Sense of Hoplessness
Miranda La Rose Monday, April 10 2017
People in Port-of-Spain may be well dressed, smell good, and outwardly look happy when in fact they are in serious pain experiencing a lot concerns, including distress and a sense of hopelessness, says Anglican Bishop Claude Berkley.
Calling on people not to lose hope and heart and to see the Easter season as a time of reflection of perspectives, Anglican Bishop, Claude Berkley said, “people will make a mess of things as is human nature, but get back on course and strive to make right.” Delivering the sermon at yesterday’s Palm Sunday service at Trinity Cathedral, Port-of-Spain, Berkeley said, “People are afraid, marginalised, and more and more people are on the breadline.” “I am seeking to make representation to the HDC (Housing Development Corporation) for about five people right now,” he said, “All of them with very, very sad stories.” While today might be a confusing day, he said, it need not be.
Seeing Palm Sunday as a day of reflection on perspectives, he said, his perspective was that God is in control and continues to work with people to discern and take charge of their siuation.
“In that way we can work around the murders, disruptions, turmoils, economic hardships, marginalisation of people, the loss of faith, the hopelessness we see on the streets. We look for the creativity and imagination of what is available to us, so that we can transform our city of Port-of- Spain for the greater honour and glory of God,” he said.

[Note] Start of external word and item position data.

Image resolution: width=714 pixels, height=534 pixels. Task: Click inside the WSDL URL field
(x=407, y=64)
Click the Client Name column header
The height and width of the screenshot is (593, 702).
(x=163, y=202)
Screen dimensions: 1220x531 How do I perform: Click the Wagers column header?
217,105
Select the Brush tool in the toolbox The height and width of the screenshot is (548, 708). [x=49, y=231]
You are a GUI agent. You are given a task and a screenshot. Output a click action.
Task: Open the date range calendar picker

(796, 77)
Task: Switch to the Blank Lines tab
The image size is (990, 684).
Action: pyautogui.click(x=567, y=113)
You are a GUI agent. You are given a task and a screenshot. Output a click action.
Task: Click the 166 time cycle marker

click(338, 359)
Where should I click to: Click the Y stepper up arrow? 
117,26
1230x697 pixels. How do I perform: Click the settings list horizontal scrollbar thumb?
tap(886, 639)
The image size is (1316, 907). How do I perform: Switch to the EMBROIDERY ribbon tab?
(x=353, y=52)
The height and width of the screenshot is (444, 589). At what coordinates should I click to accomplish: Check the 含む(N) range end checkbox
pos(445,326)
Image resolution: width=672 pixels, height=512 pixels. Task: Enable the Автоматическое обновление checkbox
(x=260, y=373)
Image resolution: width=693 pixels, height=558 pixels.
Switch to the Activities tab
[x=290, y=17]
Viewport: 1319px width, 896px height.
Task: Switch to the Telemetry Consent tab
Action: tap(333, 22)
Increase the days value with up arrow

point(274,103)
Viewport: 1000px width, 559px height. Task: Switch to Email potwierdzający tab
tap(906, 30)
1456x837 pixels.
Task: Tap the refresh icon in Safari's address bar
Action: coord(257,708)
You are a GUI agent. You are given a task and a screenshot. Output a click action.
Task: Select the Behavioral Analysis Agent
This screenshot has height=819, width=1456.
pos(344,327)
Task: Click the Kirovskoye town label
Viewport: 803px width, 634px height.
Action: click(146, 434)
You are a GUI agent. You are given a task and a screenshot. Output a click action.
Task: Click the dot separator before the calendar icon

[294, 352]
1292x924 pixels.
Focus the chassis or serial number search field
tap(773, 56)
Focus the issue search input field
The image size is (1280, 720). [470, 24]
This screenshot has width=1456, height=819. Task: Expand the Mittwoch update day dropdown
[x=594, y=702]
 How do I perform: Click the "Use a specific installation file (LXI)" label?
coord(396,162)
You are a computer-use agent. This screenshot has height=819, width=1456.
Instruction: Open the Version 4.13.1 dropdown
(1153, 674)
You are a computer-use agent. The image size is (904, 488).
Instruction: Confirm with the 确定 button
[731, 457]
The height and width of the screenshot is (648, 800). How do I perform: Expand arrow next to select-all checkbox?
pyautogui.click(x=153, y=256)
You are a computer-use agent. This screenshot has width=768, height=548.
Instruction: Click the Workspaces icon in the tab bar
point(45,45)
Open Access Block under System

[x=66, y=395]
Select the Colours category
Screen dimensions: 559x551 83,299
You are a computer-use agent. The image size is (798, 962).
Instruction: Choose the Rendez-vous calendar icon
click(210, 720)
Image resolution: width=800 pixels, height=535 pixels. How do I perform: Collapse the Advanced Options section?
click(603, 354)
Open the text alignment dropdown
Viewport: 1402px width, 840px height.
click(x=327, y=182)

Shift in societal responsibility, he said, has created many of societies problems.
The breakdown of family life, influences of popular culture, the “Get rich quick, or die trying” notion and a number of new philosophies that engage living, he told Newsday after the service, have caused people to go off course.
“Now we are seeking to address that breach of good community living by exacting murder or the penalty of death on the persons. It is shown that the death penalty is a not a deterrent to those who are of that mind,” he said.
He reiterated the church’s position that the death penalty should be abolished and other means of treating those who would have run afoul of the law, be implemented.
Some injustices may be done by holding people who have committed offences, many years before they could be tried, he said.
Before talking about exacting justice, he said, the issues of detection and conviction have to be addressed.
While the death penalty was controversial, he said, “If you are carrying out the death penalty, you are doing what is forbidden.
Thou shalt not kill.” Noting arguments in favour of not spending tax payers money to keep criminals in jails, Berkley expressed support for restorative justice.
People who commit crimes, he said, should go through the rehabilitative process, work and contribute to the well being of their victims.
On the breakdown in family life and discipline, Berkeley said, “in the past, the community, the school, and the church, sort of made up for weak households.” It was now big challenge for them to do it in that same way, he said.
“Therefore, the State, as the people with the responsibility and authority in governance,” he said, “has to set up with non-governmental organisations, churches and other groups that are willing to help with that shortfall.” That is not to say, he said, “that churches and non-governmental organisations (NGOs) are doing some of that already, but it has to be augmented by a governmental input.” The church is now facing a similar challenge in that there is a reduction of the transmission of the faith at the home, he said, so it has to form other means of outreach to reach young people.
“I hope that Holy Week and Easter can bring a new sense of purpose to our nation and awaken many more hearts and minds to come forward to try to help our troubled situation in terms of crime, economics, and the various social issues before us,” he said.